Whenever a 32-bit ADC sample is acquired, you do
if (__builtin_add_overflow(set_sum[set_index], SAMPLE, &(set_sum[set_index]))
set_overflow[set_index]++;
set_count[set_index]++;
or equivalent, i.e. add the sample value to the current sum, and increment overflow if the 32-bit value overflowed; and finally increment the current count. Normally, each set_count[] value will be between 0 and 80 (=400/5).)
To update the average, you do something like
uint32_t state = begin_atomic();
uint8_t new_count = set_count[set_index];
uint32_t new_sum = set_sum[set_index];
uint8_t new_overflow = set_overflow[set_index];
if (++set_index >= set_size)
set_index = 0;
uint8_t old_count = set_count[set_index];
uint32_t old_sum = set_sum[set_index];
uint8_t old_overflow = set_overflow[set_index];
set_count[set_index] = 0;
set_sum[set_index] = 0;
set_overflow[set_index] = 0;
end_atomic(state);
sum_count += new_count;
sum_count -= old_count;
sum_total += new_sum + (uint64_t)(new_overflow) << 32;
sum_total -= old_sum + (uint64_t)(old_overflow) << 32;
if (sum_count > 0)
average = (sum_total + sum_count/2) / sum_count;
else
average = 0; // Do not report an average
where the +sum_count/2 adds rounding halfway upwards, instead of truncation towards zero. It is somewhat important that this occurs at regular 0.2 second intervals.
Notice that the atomic (uninterruptible) part just updates the variables (to temporary variables), so it should not last for more than maybe two dozen clock cycles. All the math is done outside the critical/atomic section, and since it is only done about 5 times a second, won't need much resources even if you are using an 8-bit microcontroller.
Of course, there are many other approaches one could use, the above one is not the only possibility!
The key here is that for each sample set you maintain both the sum of samples, and the number of samples in the sum, separately. You need 30s / 0.2s = 150 such sets. That does not need to be a constant, either, as long as it is between 2 and the number of elements allocated to the arrays as above. (Changing it should always clear everything to zeroes, though; otherwise you'd need to move data around in the arrays to ensure the correct sets are used.)

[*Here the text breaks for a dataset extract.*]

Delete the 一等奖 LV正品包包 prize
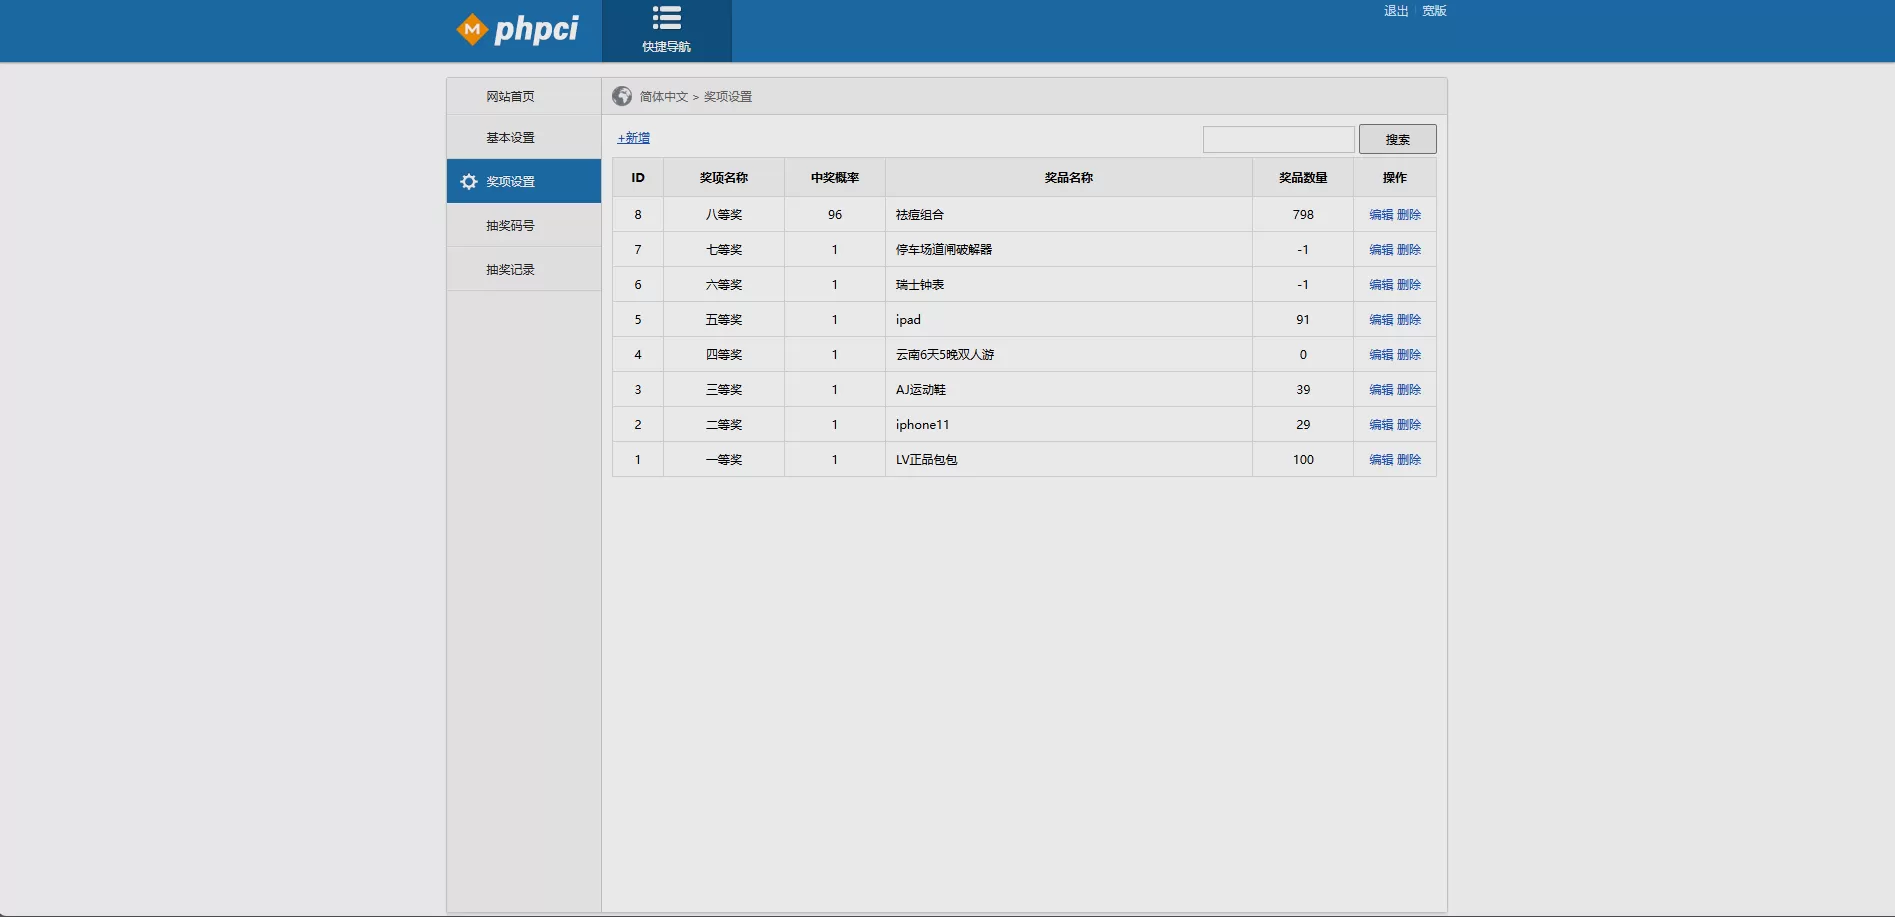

If one has enough RAM (a few kilobytes) and a 32-bit MCU, and the output report format is not fixed yet, I would consider keeping both sum of samples and sum of squared samples in each set, so that in addition to the box-car average (windowed sample mean), you could also report the variance within the window. The minimum variance depends on the amount of noise in the ADC process, but problems possibly affecting the average like vibrations et cetera will increase the variance, and might be useful. The variance would be windowed exactly the same way as the data is.
You see, if say sum_total is the sum of sum_count samples, and sum_squared is the sum of those samples squared (each sample squared, then summed), then the variance of the samples is (sum_squared-sum_total*sum_total)/sum_count or equivalently sum_squared/sum_count - sum_total*sum_total/sum_count. (Statistically, the unbiased estimate is (sum_squared-sum_total*sum_total)/(sum_count - 1).)